By Joseph Tassone Jr. | May 24, 2024

Last week, I was privileged to address the NY BEST Capture the Energy Conference in Albany, NY. My presentation, “No Land, No Project,” highlighted the critical need for securing site control on property through a signed lease, option, or purchase agreement.

Renewable energy development fundamentally revolves around real estate. Independent Power Producers (IPP) and developers can only move forward by securing a legal agreement from the property owner. Despite having the best policies, interconnection, and EPC plans, a project can only succeed with usable, permittable land. Not all land is equal, and the most desirable land is often taken first.

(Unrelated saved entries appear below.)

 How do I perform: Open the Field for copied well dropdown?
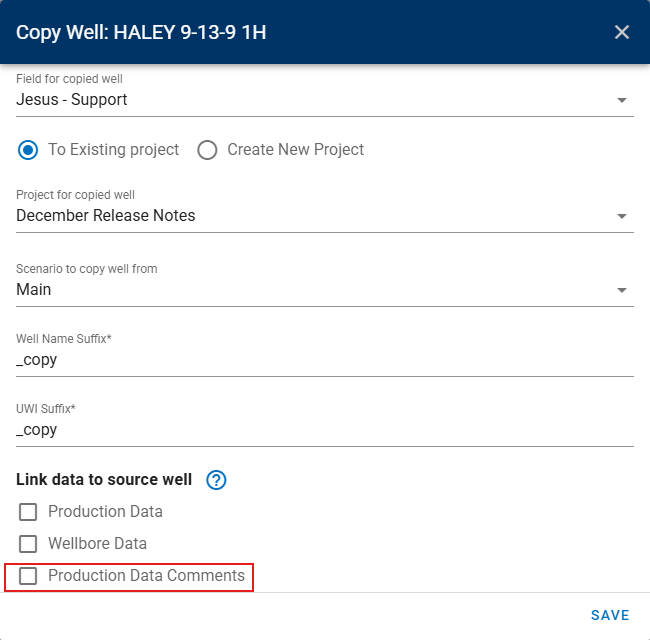621,100
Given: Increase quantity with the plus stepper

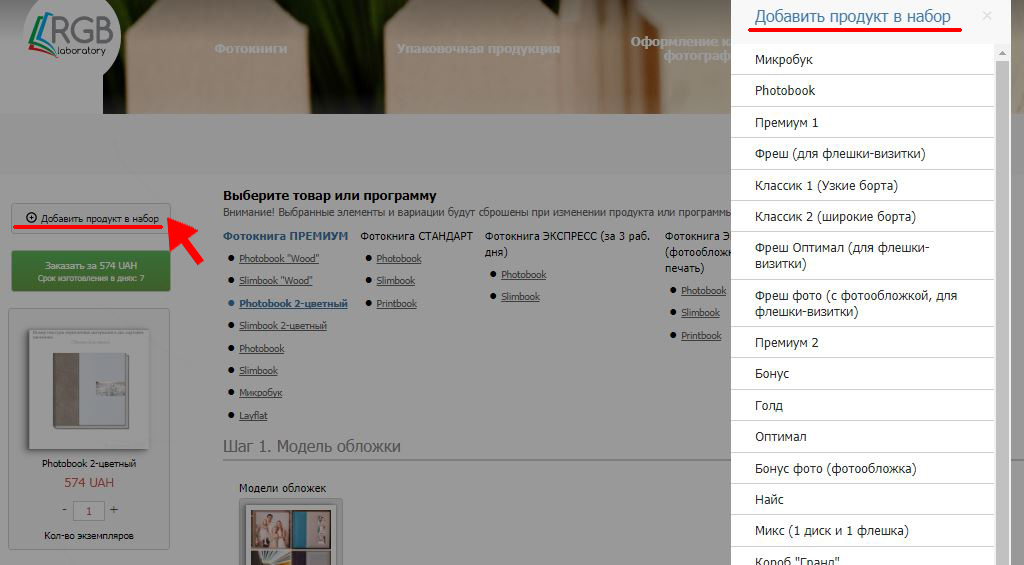Looking at the screenshot, I should (x=114, y=510).
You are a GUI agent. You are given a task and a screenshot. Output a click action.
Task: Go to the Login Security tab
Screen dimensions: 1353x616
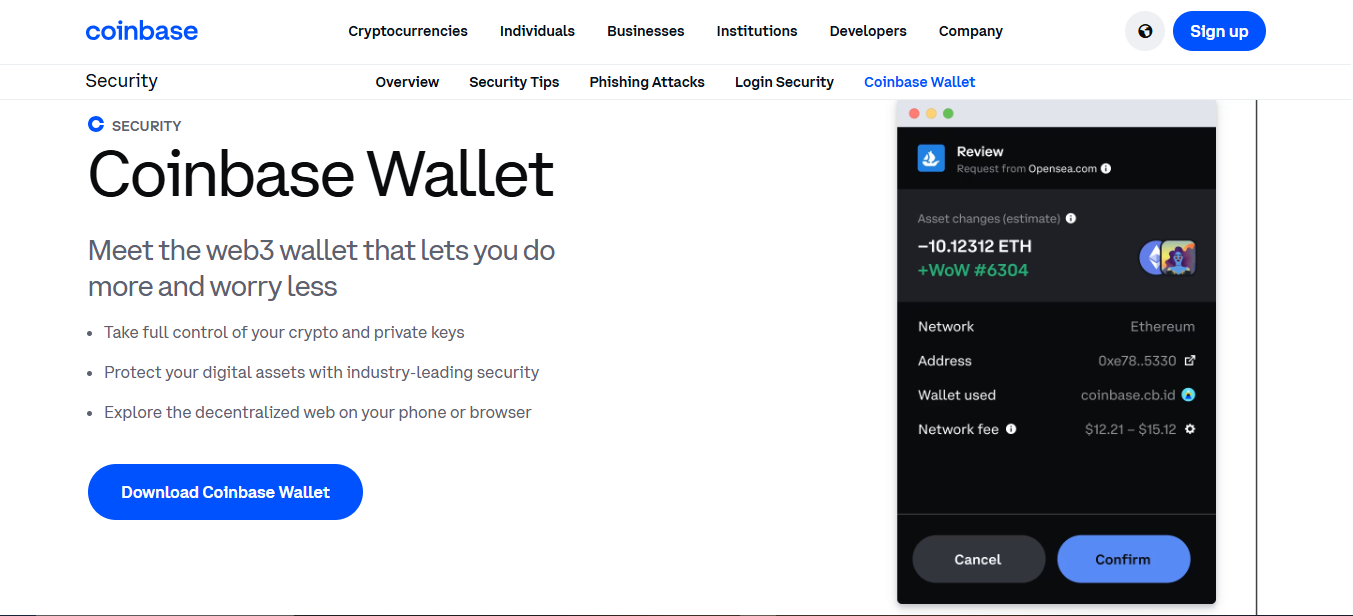point(784,82)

With over 25 years of development experience, I have observed that the first company to secure site control generally wins. Incentives and interconnection costs are typically similar across the board. Therefore, a developer’s competitive edge lies in being a first mover and establishing a good rapport with landowners. However, many developers face challenges in quickly finalizing site control documents. These delays can be costly and may ultimately jeopardize a project.

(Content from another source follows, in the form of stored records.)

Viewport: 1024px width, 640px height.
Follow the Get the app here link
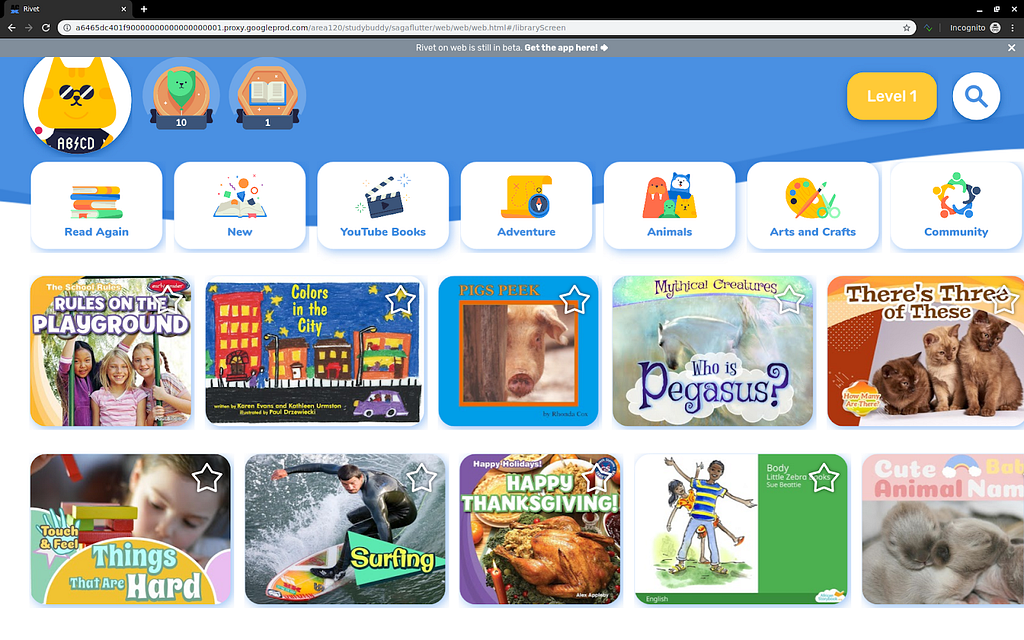tap(566, 48)

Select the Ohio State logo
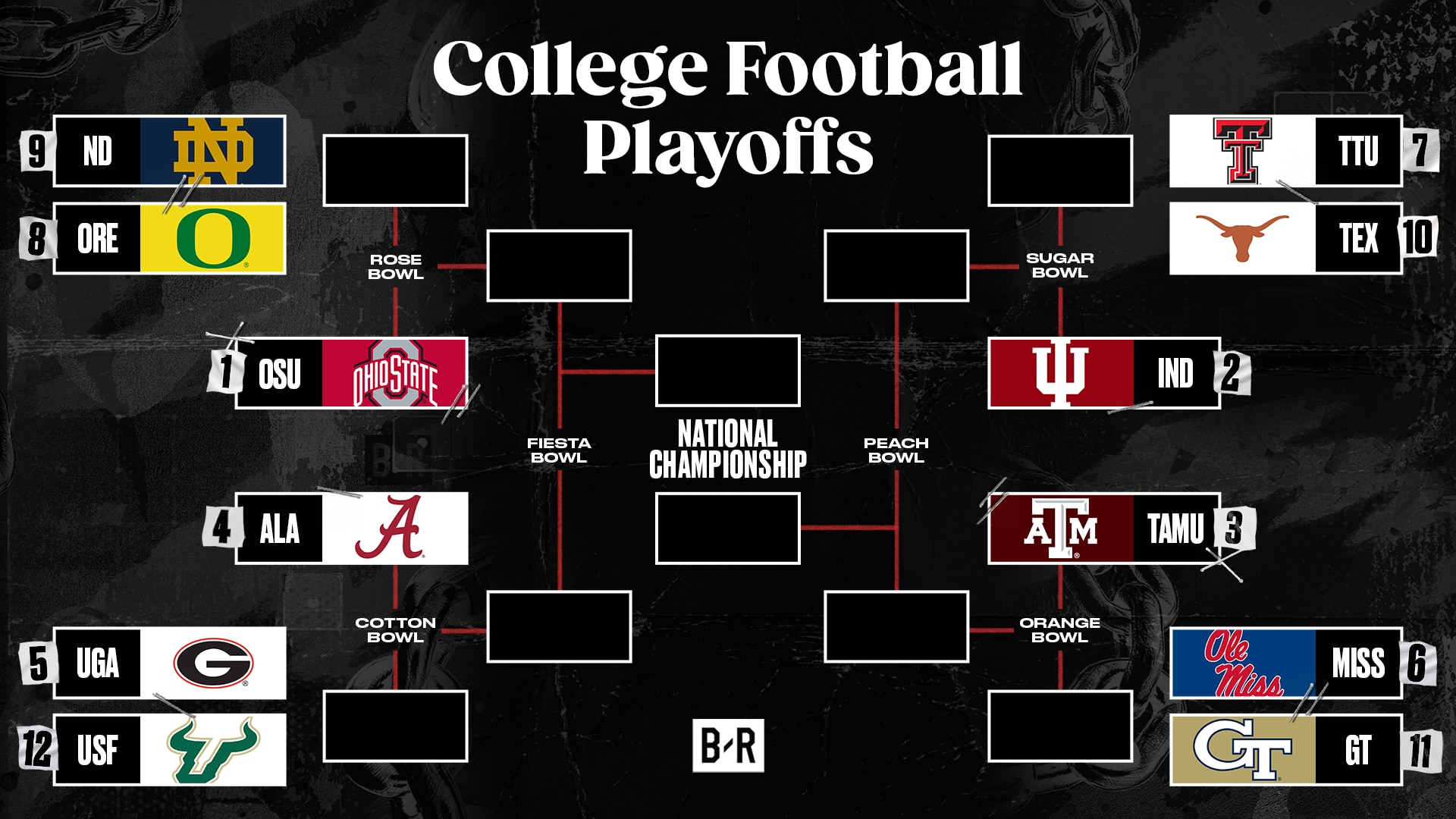click(394, 373)
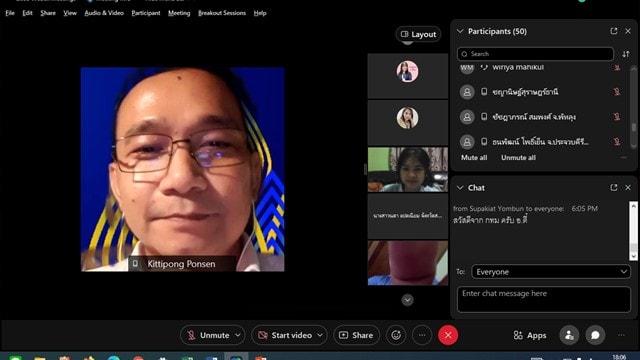The width and height of the screenshot is (640, 360).
Task: Open the Breakout Sessions menu
Action: pyautogui.click(x=222, y=13)
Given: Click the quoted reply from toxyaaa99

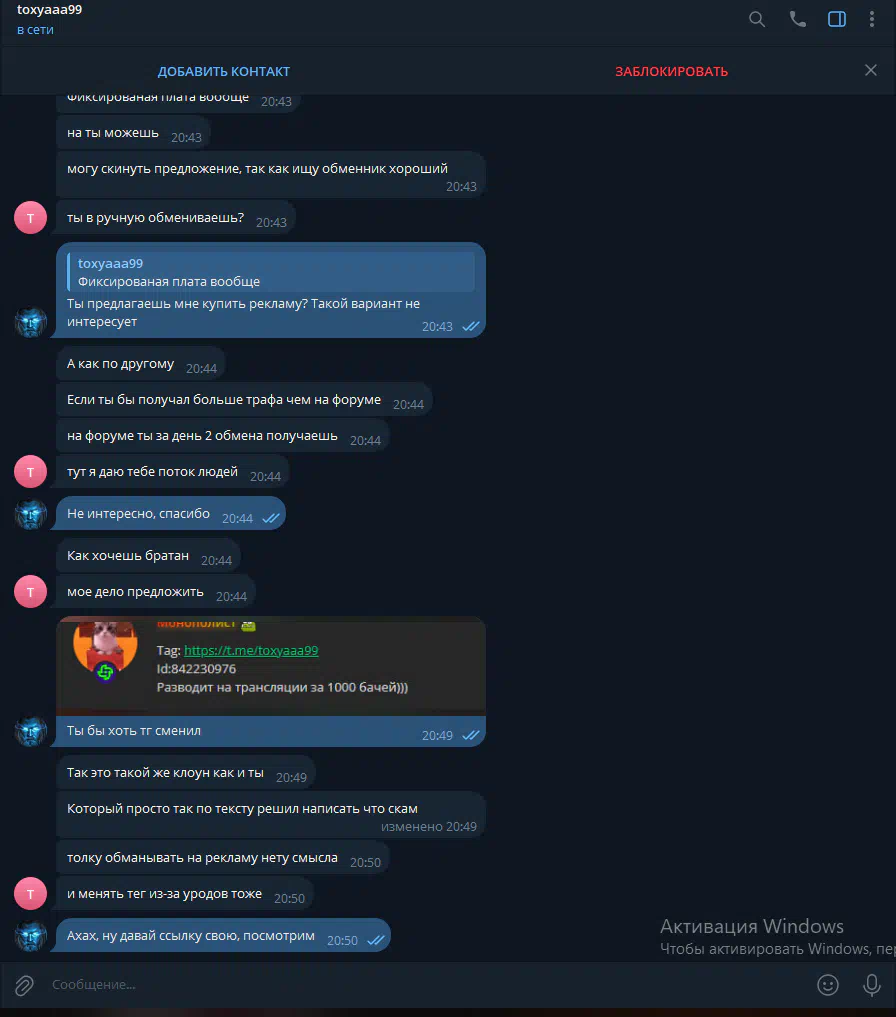Looking at the screenshot, I should coord(271,272).
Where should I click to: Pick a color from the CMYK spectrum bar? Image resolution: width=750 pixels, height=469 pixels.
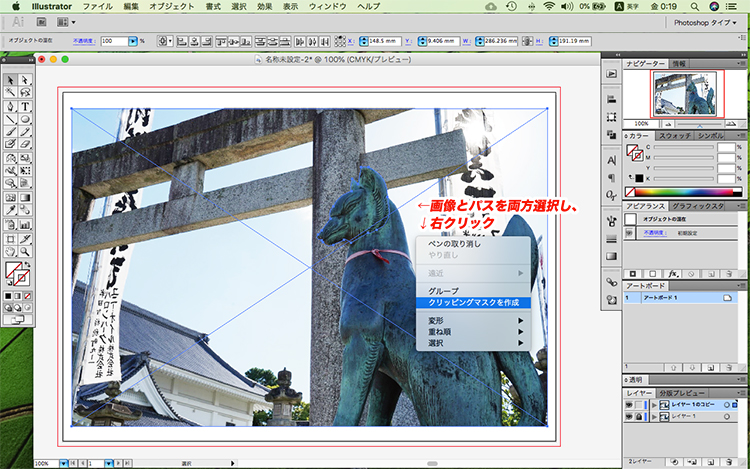pos(685,191)
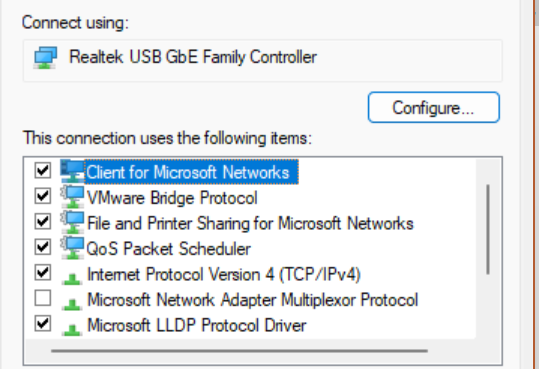Click the File and Printer Sharing icon

click(72, 222)
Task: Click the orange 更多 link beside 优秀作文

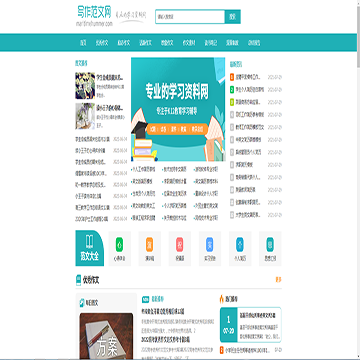Action: 278,280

Several factors, including legal department backlogs, title company hold-ups, mishandling contract revisions, or simply a lack of prioritization, contribute to these delays. The cost of obtaining quality site control is minimal, usually less than one-tenth of one percent of the total project cost, yet it is crucial for project success- “no land, no project !”

Well-drafted land contracts often include various contingencies for developers if significant issues arise. Consequently, there is little reason to delay signing a site control contract when all parties agree on the terms.

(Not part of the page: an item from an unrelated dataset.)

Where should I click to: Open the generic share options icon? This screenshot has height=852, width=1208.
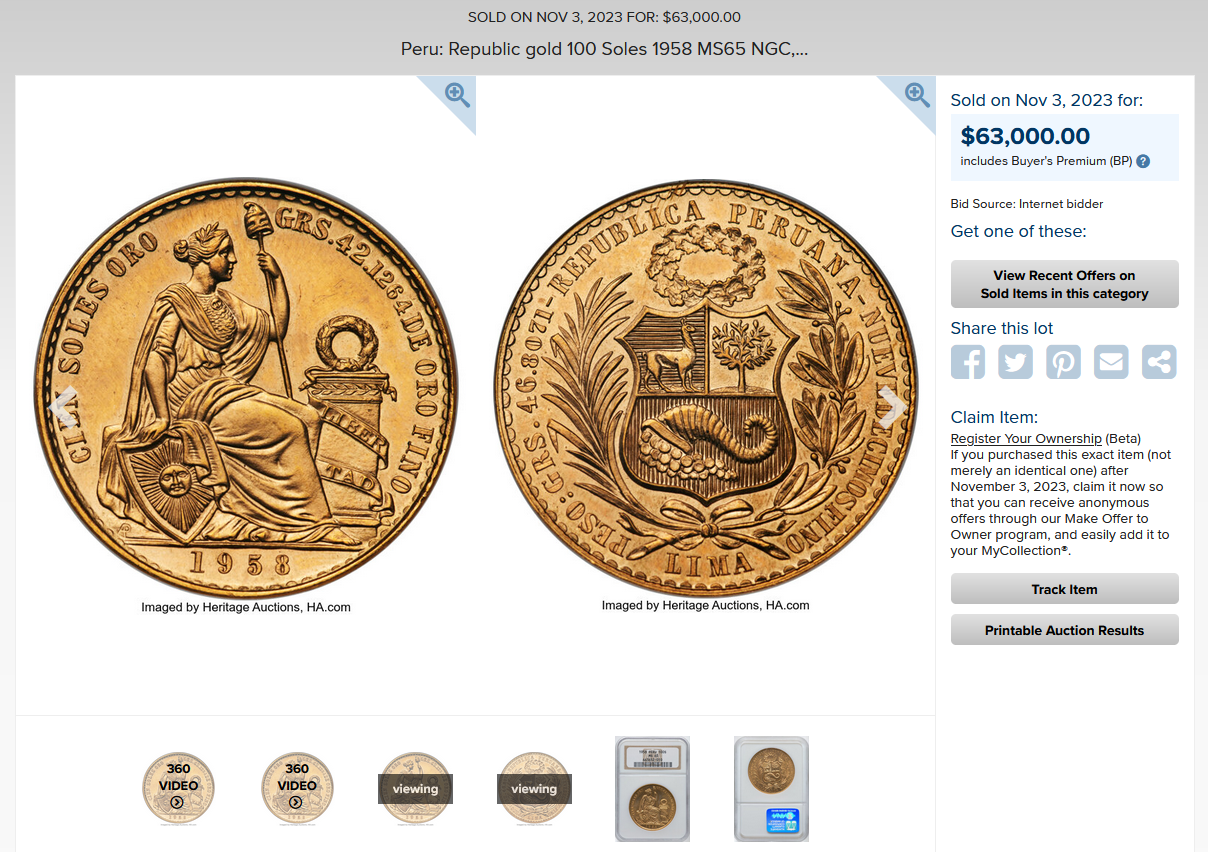[1159, 362]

Tips for Streamlining the Site Control Process:

  • Engage with the property owner and key stakeholders early to establish a solid relationship.
  • Identify potential red flags upfront, such as wetlands, setbacks, or easements. Addressing these early issues can prevent costly problems later.
  • Set clear expectations with the property owner by discussing the contract and expected timelines transparently and sincerely.
  • If applicable, sign a non-binding term sheet to secure an exclusivity period for negotiating the lease or purchase terms.
  • Order a title report soon after agreeing on business terms. A reputable title company can deliver a preliminary report within five business days.
  • If the property owner has legal representation, arrange an introductory call between counsels.
  • Quickly address contract redlines, as delays often occur here. Aim to return a revised version within 72 hours.
  • Prepare any additional documents and information needed for the land agreement early in the process.
  • Maintain consistent follow-up and document all communications via email, as effective communication is crucial.


Securing quality site control is the foundation of a successful renewable energy project. Establishing a diligently vetted property and obtaining legal agreements with landowners are essential pillars for any project. In the competitive landscape of renewable energy, those who prioritize and swiftly secure site control position themselves for success.